= Sant'Agostino, Potenza Picena =

Church in Potenza, Italy

Sant'Agostino is a Roman Catholic church and former monastery located on Via Silvio Pellico, in the historic center of the town of Potenza Picena, province of Macerata, in the region of Marche, Italy. The complex for some years included an elementary school.

==History==
The Augustinian order is documented in this town by 1250, and they were assigned a church at this location, dedicated to the Magdalen. By the 14th century, the order had been endowed with money to rebuild the church. The convent appears to have been refurbished circa 1420. It acquired a terracotta depicting the Magdalen, attributed to Ambrogio Della Robbia, once conserved in city hall, but stolen in 1997. The half-size bust formerly was placed on the main altarpiece, and is depicted in the large 18th-century canvas by Pietro Tedeschi placed on the main altar after the 18th-century reconstruction.

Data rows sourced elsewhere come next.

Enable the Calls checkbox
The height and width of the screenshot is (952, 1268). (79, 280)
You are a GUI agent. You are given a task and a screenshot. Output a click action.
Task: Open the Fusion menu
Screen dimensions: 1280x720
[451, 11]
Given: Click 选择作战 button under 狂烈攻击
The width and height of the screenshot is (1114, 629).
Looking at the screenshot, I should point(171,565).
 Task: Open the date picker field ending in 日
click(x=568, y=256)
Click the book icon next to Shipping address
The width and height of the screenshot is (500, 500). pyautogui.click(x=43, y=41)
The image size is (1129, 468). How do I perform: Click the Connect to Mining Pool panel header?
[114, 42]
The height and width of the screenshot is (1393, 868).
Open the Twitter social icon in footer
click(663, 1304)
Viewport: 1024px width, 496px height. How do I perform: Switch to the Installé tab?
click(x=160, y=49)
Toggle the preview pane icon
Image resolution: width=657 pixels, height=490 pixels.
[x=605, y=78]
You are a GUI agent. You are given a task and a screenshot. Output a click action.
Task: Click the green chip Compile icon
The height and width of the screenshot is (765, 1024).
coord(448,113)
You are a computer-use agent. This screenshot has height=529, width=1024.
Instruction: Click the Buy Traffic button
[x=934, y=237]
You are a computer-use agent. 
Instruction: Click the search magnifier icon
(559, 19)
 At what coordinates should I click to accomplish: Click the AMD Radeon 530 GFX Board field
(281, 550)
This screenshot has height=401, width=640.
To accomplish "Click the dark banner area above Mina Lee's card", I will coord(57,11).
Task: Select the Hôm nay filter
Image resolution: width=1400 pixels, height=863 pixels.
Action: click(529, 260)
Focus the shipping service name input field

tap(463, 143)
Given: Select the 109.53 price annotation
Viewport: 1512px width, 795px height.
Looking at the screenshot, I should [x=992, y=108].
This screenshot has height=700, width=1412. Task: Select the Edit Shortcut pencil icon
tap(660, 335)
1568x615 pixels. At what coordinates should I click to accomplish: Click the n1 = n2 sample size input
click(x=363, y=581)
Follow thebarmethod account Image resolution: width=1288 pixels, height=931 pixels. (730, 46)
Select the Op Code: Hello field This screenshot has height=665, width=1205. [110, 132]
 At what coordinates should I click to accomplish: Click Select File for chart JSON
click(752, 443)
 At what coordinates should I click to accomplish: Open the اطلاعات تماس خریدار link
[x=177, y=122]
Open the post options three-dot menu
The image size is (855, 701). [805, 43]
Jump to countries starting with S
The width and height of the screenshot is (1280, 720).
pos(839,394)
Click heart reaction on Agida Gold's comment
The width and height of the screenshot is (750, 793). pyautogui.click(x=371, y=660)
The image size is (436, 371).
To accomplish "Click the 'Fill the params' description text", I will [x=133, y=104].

By the first decades of the 18th century, The church had two naves, eight altars and three portals. Much of the interior decoration dates to the 18th century. Among the paintings in the church is a San Nicola da Tolentino intercedes for the Souls of Purgatory, attributed to followers of Cristoforo Roncalli: for example, Pietro Paolo Giacometti or Giovanni Antonio Scaramuccia. The canvas depicting St Thomas of Villanova distributing Charity has the same attribution.